[[ EXERCISE INPUT, beginning ]]

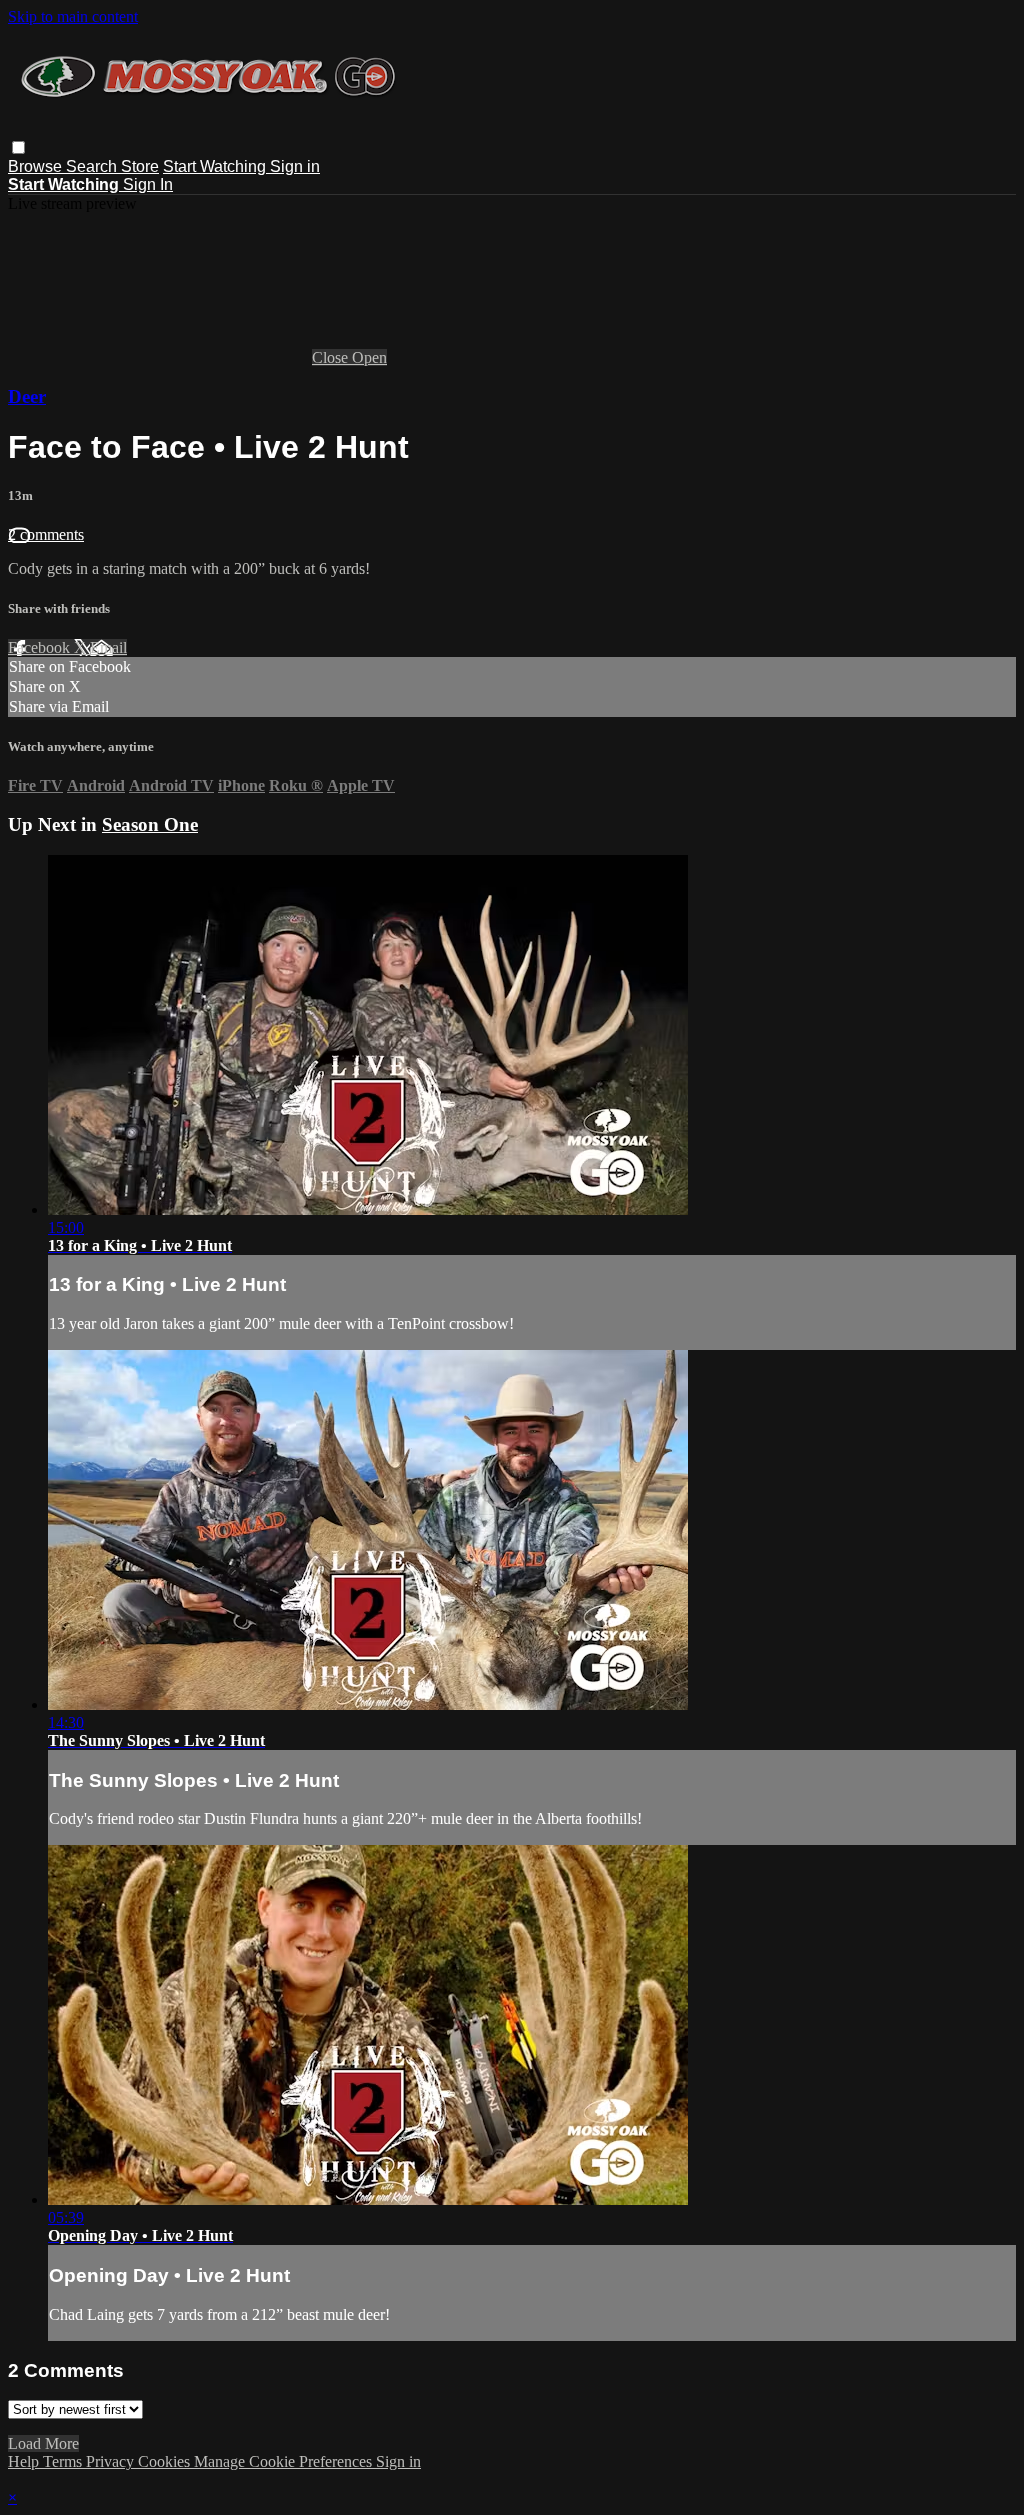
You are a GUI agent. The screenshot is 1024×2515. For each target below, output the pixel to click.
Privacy (112, 2461)
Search (93, 166)
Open (369, 357)
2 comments (46, 534)
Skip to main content (73, 16)
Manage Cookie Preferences (285, 2461)
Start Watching (216, 166)
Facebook (41, 647)
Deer (27, 396)
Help (25, 2461)
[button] (18, 147)
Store (140, 166)
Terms (64, 2461)
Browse (37, 166)
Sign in (295, 166)
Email (108, 647)
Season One (150, 824)
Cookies (166, 2461)
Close (332, 357)
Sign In (148, 184)
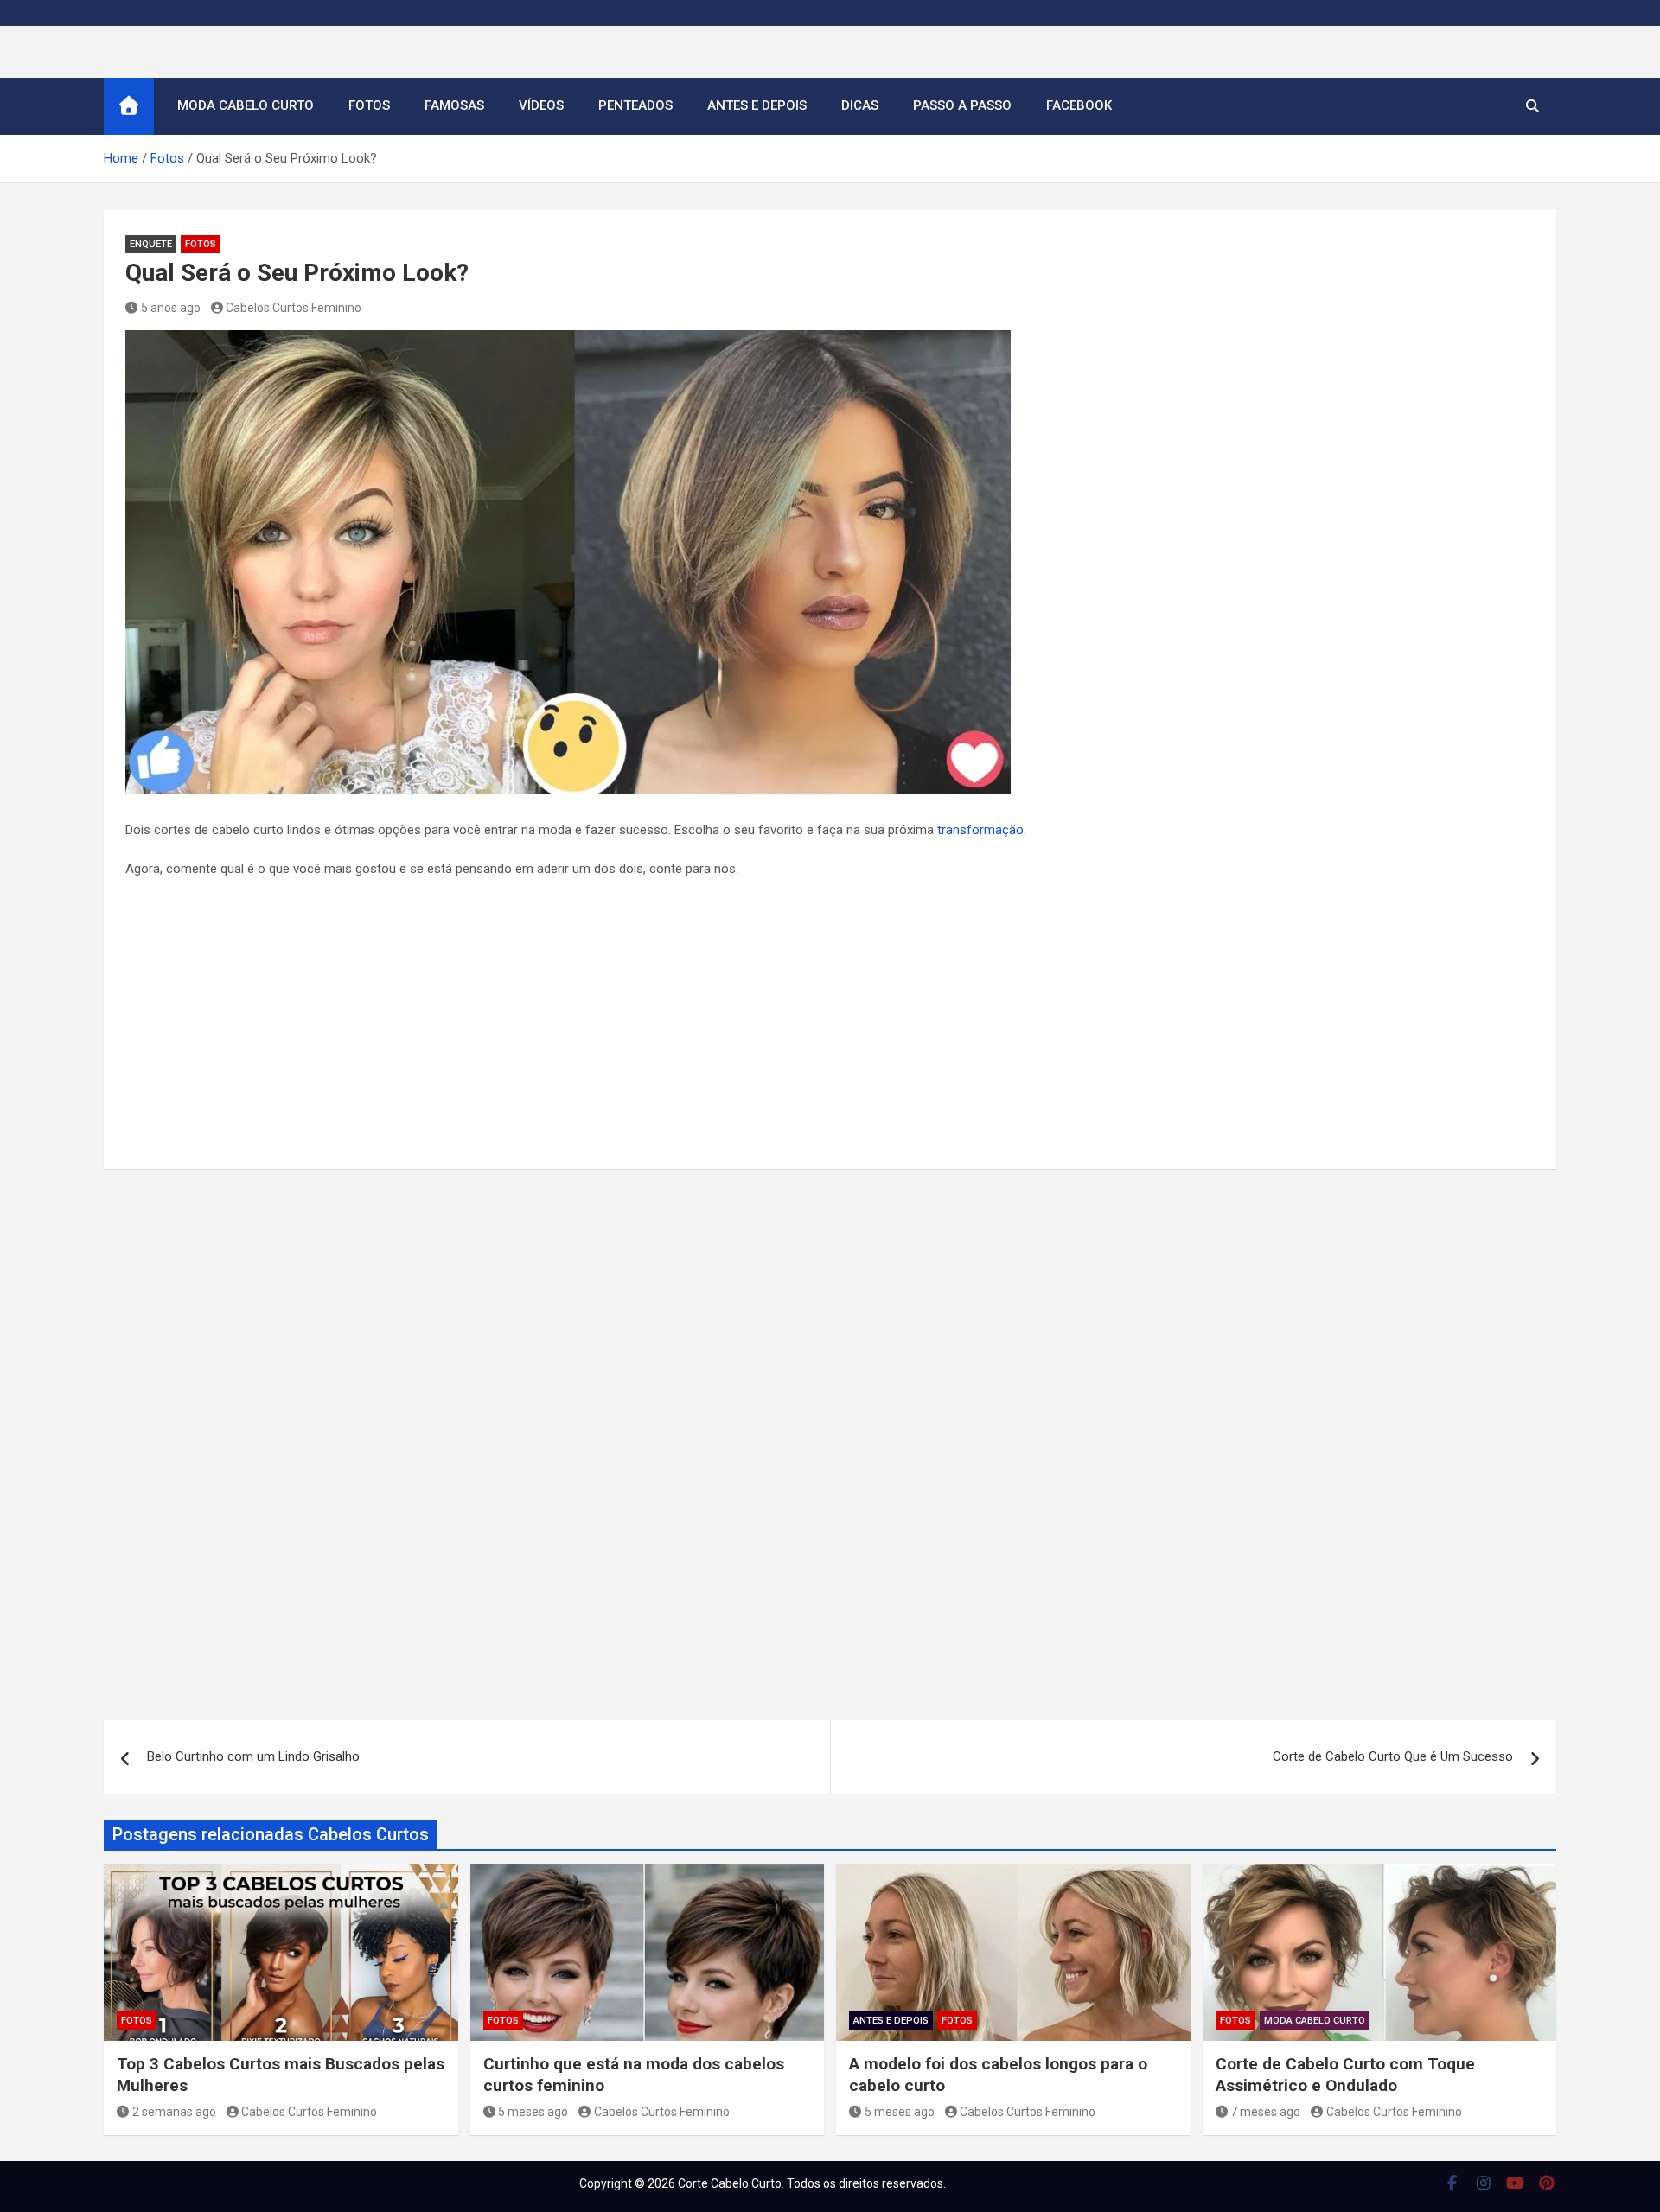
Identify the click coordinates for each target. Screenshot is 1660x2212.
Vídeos (541, 105)
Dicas (859, 105)
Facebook (1079, 105)
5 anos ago (171, 308)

[[ EXERCISE INPUT, end ]]

### AIM OF THE TASK
Go through the records and report each line that contains "target".

### EXPECTED OUTPUT
You are a GUI agent. The screenshot is 1024×2515. For each target below, output the pixel to click.
Identify the click coordinates for each target. Screenshot is 1660x2212.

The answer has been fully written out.